---- SOURCE RECORDS

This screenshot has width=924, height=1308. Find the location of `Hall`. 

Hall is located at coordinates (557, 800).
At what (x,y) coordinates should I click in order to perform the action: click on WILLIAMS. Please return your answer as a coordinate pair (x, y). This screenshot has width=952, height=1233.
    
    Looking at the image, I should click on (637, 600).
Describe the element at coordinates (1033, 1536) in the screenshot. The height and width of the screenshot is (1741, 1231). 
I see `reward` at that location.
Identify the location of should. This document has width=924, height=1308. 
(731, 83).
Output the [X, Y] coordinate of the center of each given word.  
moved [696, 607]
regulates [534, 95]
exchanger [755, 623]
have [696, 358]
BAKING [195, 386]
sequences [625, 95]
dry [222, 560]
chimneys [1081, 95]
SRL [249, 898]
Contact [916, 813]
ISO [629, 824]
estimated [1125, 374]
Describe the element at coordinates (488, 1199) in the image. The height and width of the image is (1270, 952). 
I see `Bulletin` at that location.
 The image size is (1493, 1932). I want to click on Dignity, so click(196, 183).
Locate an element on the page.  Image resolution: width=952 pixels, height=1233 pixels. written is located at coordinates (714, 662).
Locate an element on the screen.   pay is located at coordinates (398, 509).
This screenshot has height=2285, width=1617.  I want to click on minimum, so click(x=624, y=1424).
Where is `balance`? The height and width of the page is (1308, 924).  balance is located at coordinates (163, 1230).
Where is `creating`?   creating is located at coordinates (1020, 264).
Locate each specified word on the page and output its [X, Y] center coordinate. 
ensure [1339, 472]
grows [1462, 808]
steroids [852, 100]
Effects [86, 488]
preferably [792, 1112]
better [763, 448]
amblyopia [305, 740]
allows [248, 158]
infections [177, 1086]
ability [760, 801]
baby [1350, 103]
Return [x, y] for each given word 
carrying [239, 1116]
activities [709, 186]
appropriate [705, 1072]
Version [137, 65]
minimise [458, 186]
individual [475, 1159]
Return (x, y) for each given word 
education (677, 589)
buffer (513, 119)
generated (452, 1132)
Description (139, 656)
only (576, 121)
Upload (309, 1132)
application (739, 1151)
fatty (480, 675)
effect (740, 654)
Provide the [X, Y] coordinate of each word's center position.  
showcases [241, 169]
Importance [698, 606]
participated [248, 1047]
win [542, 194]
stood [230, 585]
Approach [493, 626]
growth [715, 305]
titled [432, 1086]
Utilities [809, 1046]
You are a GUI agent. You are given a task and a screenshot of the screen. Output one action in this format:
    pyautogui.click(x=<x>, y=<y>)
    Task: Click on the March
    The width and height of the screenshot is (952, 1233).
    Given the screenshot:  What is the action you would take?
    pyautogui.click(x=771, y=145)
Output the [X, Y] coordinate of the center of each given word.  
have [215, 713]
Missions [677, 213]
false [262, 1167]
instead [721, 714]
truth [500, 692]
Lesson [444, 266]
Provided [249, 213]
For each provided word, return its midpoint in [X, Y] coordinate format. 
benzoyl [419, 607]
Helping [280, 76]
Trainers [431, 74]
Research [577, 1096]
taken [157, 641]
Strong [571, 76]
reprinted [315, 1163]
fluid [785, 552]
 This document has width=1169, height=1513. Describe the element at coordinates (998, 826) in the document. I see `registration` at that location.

--------

Please copy the listing above word for word, from its first line to its last, with every line unchanged.

This screenshot has width=924, height=1308. Find the location of `Hall`. 

Hall is located at coordinates (557, 800).
At what (x,y) coordinates should I click in order to perform the action: click on WILLIAMS. Please return your answer as a coordinate pair (x, y). This screenshot has width=952, height=1233.
    
    Looking at the image, I should click on (637, 600).
Describe the element at coordinates (1033, 1536) in the screenshot. The height and width of the screenshot is (1741, 1231). 
I see `reward` at that location.
Identify the location of should. This document has width=924, height=1308. 
(731, 83).
Output the [X, Y] coordinate of the center of each given word.  
moved [696, 607]
regulates [534, 95]
exchanger [755, 623]
have [696, 358]
BAKING [195, 386]
sequences [625, 95]
dry [222, 560]
chimneys [1081, 95]
SRL [249, 898]
Contact [916, 813]
ISO [629, 824]
estimated [1125, 374]
Describe the element at coordinates (488, 1199) in the image. The height and width of the image is (1270, 952). 
I see `Bulletin` at that location.
 The image size is (1493, 1932). I want to click on Dignity, so click(196, 183).
Locate an element on the page.  Image resolution: width=952 pixels, height=1233 pixels. written is located at coordinates (714, 662).
Locate an element on the screen.   pay is located at coordinates (398, 509).
This screenshot has height=2285, width=1617.  I want to click on minimum, so click(x=624, y=1424).
Where is `balance`? The height and width of the page is (1308, 924).  balance is located at coordinates (163, 1230).
Where is `creating`?   creating is located at coordinates (1020, 264).
Locate each specified word on the page and output its [X, Y] center coordinate. 
ensure [1339, 472]
grows [1462, 808]
steroids [852, 100]
Effects [86, 488]
preferably [792, 1112]
better [763, 448]
amblyopia [305, 740]
allows [248, 158]
infections [177, 1086]
ability [760, 801]
baby [1350, 103]
Return [x, y] for each given word 
carrying [239, 1116]
activities [709, 186]
appropriate [705, 1072]
Version [137, 65]
minimise [458, 186]
individual [475, 1159]
Return (x, y) for each given word 
education (677, 589)
buffer (513, 119)
generated (452, 1132)
Description (139, 656)
only (576, 121)
Upload (309, 1132)
application (739, 1151)
fatty (480, 675)
effect (740, 654)
Provide the [X, Y] coordinate of each word's center position.  
showcases [241, 169]
Importance [698, 606]
participated [248, 1047]
win [542, 194]
stood [230, 585]
Approach [493, 626]
growth [715, 305]
titled [432, 1086]
Utilities [809, 1046]
You are a GUI agent. You are given a task and a screenshot of the screen. Output one action in this format:
    pyautogui.click(x=<x>, y=<y>)
    Task: Click on the March
    The width and height of the screenshot is (952, 1233).
    Given the screenshot:  What is the action you would take?
    pyautogui.click(x=771, y=145)
Output the [X, Y] coordinate of the center of each given word.  
have [215, 713]
Missions [677, 213]
false [262, 1167]
instead [721, 714]
truth [500, 692]
Lesson [444, 266]
Provided [249, 213]
For each provided word, return its midpoint in [X, Y] coordinate format. 
benzoyl [419, 607]
Helping [280, 76]
Trainers [431, 74]
Research [577, 1096]
taken [157, 641]
Strong [571, 76]
reprinted [315, 1163]
fluid [785, 552]
 This document has width=1169, height=1513. Describe the element at coordinates (998, 826) in the document. I see `registration` at that location.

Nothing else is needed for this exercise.